President Cyril Ramaphosa’s government faces big decisions next year, but the big ones are the same issues it faced this year and the year before, and baulked at taking.

The unexpected Covid-19 pandemic and lockdown this year are an immense caution against any bold predictions for 2021, but there are certain firm trends and binding constraints faced by the country and key big decisions faced by the government.

Ramaphosa has not been the reformer that many of the more generous observers had assumed he would be. He has missed the chance to introduce big-bang reforms time and again. Even with divisions in the African National Congress (ANC), his position as leader carries immense powers of persuasion and patronage that he could have used.

Missed opportunity

The months of ‘Ramaphoria’ after he assumed power in November 2017 presented an ideal moment to cut spending, turn around state enterprises, and change the labour laws. During the lockdown earlier this year, there was a moment of crisis that could have been seized for reform, but it was not taken. While locking down the economy, he might have taken the moment and said we have no option but to go ahead with the key reforms to generate growth – as, with the pandemic, we cannot afford business as usual.

The overriding binding constraint for South Africa is the seeming political impossibility of reform with a government needing to dole out patronage to maintain support. For the moment, this leaves reform dead in the water, and means growth after the Covid-19 lockdown bounce-back will be, at best, pedestrian, and hence tax revenue subdued, bringing a debt trap and its consequences of default far closer.

The world and South Africa will have to bear the costs of this year’s long and harsh Covid-19 lockdown for a long time. Because of its existing weakness, the country is poorly positioned to come out of this crisis well. Growth shows signs of bouncing back in the third quarter, but it is coming off a very low base, and for the year as a whole the economy is likely to shrink by more than seven percent.

South Africa’s Covid-19 support package was the equivalent of ten percent of GDP, which was similar to that spent by a number of developed countries. We will be paying heavily for this in the build-up of debt in the years to come. It also might prove difficult to suddenly cut the increases in grants and other support.

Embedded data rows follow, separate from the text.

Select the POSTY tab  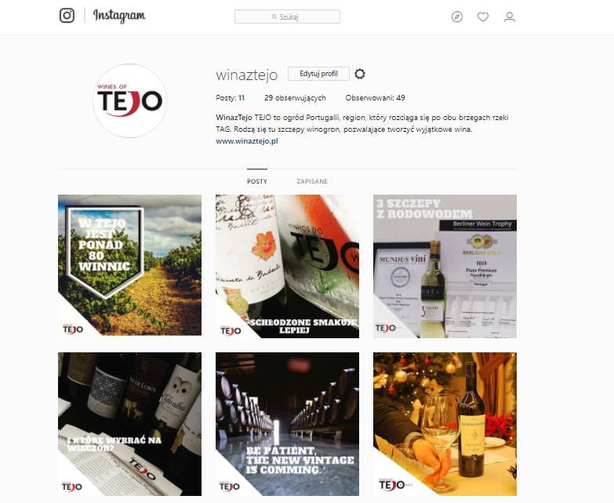(x=257, y=181)
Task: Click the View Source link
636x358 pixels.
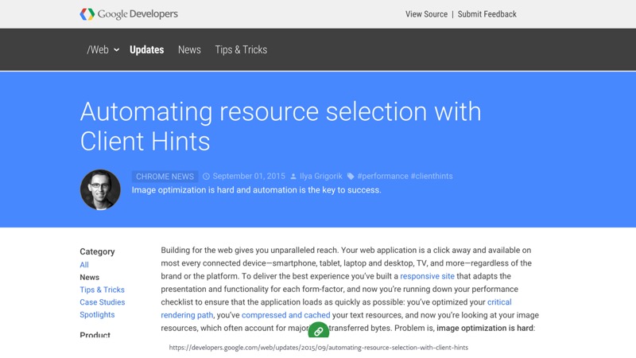Action: coord(426,14)
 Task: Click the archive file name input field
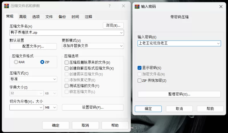point(64,33)
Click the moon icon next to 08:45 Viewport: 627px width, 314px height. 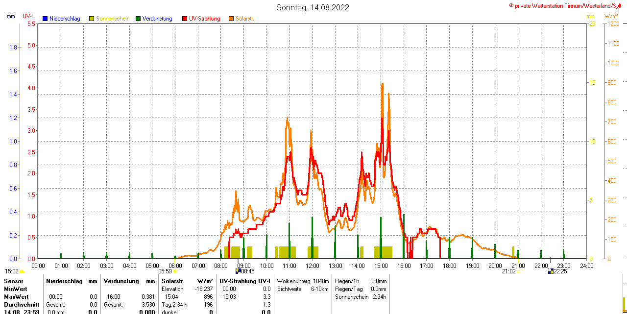coord(238,271)
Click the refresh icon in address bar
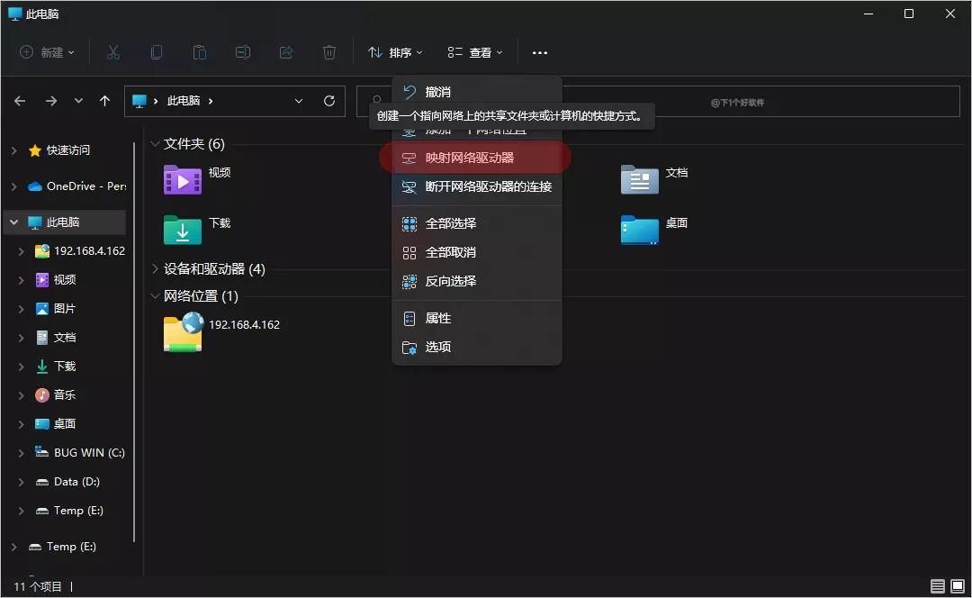Viewport: 972px width, 598px height. coord(329,101)
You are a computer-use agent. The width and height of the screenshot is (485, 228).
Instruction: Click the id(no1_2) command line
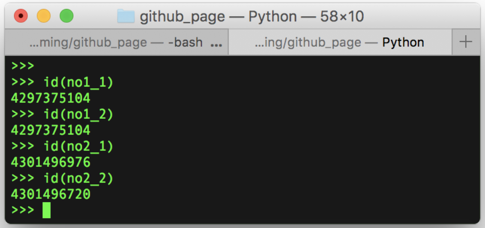(63, 115)
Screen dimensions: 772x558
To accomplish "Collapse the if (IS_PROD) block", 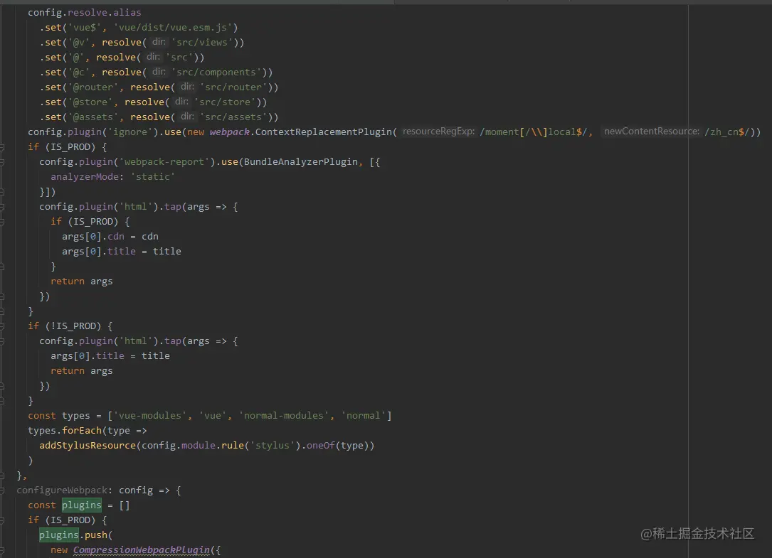I will coord(6,146).
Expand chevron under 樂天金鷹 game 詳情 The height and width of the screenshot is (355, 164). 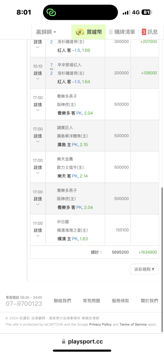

Politically difficult to reduce spending

For the past two years Finance Minister Tito Mboweni has underscored the need for cuts and moves to fiscal consolidation. But he has consistently given way to those who believe in a big active state on the bailouts to SAA and Eskom. Clearly, the Minister is unable to present the sort of budget he wants to because of the political balance within the ANC.

Mboweni’s intention to freeze public sector wages, which is key to financial consolidation, will depend on a court case brought by the unions, as well as sheer political will by the government. For the past decade public wage settlements have been consistently above the inflation rate due to union strength in the public sector. There is a big fight ahead.

Reforms to dismantle the structural causes behind South Africa high unemployment rate have not even been mentioned in reform proposals. Unions and big businesses are able to impose high minimum wage rates on the small companies in industries, which acts as a big disincentive to take on labour. Rampahosa’s plans hinge on the Economic Reconstruction and Recovery Plan, which is largely about infrastructure investment and government-financed job creation

South Africa has lost 2.2 million jobs this year and, with the continued subdued economy and recent rises in minimum wages, these will not return soon. The country cannot afford a centralised bargaining system and a high minimum wage structure for job creation.

Load-shedding likely

When growth perks up next year, a return to load-shedding is highly likely. Eskom, once the locomotive for the country’s growth, will again become an immense drag. As the electricity supplied by independent power producers is largely renewable it will not provide the critical baseload that the economy requires. Expanding the baseload depends heavily on whether the mega power plants at Medupi and Kusile can be turned around. Without massive additional finance and skills, it is likely that Eskom cannot do its job. A badly managed Eskom is also a financial catastrophe in the making, as 60 percent of its debt is government guaranteed. Yet its ability to grow its revenue is hamstrung by poor management and political constraints.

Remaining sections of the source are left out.